Pull Apart When two sections of rail separate (pull apart) at a point where they are joined. Rail shrinks in extremely cold weather. When the shrinkage pressure gets too severe, rail will pull apart at its weakest point, usually at a joint.
Pull Freight To leave or to give up a job.
Pull The Air Set brakes by opening conductor's valve or angle cock.
Pull The Calf's Tail Yank the whistle cord.
Pull The Pin 1) Uncouple a car by pulling up the coupling pin. 2) A boomer expression meaning to resign or quit a job.
Puller 1) Switch engine hauling cars from one yard to another at the same terminal. 2) The operator of an electric truck that transfers baggage and mail around a terminal.

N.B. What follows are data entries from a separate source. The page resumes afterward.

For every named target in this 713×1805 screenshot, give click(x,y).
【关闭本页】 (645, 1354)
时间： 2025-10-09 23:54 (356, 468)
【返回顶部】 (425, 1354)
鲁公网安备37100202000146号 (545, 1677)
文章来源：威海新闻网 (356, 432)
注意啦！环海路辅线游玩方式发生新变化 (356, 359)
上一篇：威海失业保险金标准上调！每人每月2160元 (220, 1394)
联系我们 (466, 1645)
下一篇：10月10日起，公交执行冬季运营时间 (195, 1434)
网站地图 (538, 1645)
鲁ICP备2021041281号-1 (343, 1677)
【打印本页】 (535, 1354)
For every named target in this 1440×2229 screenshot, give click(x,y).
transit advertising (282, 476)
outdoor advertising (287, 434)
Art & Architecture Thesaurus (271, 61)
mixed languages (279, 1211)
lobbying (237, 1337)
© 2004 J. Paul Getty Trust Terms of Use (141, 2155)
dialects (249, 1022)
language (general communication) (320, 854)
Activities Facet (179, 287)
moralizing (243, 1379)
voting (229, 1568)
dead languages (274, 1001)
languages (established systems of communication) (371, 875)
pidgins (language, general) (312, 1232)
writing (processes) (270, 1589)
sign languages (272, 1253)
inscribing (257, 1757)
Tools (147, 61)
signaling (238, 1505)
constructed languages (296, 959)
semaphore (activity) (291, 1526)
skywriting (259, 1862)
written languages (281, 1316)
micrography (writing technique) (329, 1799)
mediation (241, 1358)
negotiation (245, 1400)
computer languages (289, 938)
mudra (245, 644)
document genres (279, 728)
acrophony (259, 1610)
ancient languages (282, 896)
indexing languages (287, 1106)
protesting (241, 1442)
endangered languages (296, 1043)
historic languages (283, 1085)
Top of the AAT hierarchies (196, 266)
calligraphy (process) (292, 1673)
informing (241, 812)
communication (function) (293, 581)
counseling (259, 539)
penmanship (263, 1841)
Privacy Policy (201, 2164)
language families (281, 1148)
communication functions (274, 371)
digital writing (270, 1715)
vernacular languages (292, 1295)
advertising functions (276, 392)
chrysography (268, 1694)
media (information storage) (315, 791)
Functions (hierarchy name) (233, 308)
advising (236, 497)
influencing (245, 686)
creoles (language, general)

Pullman Car A sleeping car or parlor car operated by the Pullman Company providing a high standard of comfort and service for which a premium fare must be paid.
Pulse Power [MR] The locomotive is fed intermittent pulses of current to facilitate slow starts.
Pure Food Law See dogcatchers.
Pusher 1) A locomotive used to help trains up steep grades by pushing from behind. 2) Team leader responsible for seeing that work gets done on schedule.
Push Pull Train A passenger train with a MU or control car at either end.
Pussyfooter Railroad policeman.
Put 'Er On Make a reduction in air in the train's braking system. Put 'er all on means apply emergency brake, more commonly described as big-holing her.
Put it on the ground Derail.
Put On The Nosebag Eat a meal.
Puzzle Switch Another name for a slip or double slip switch.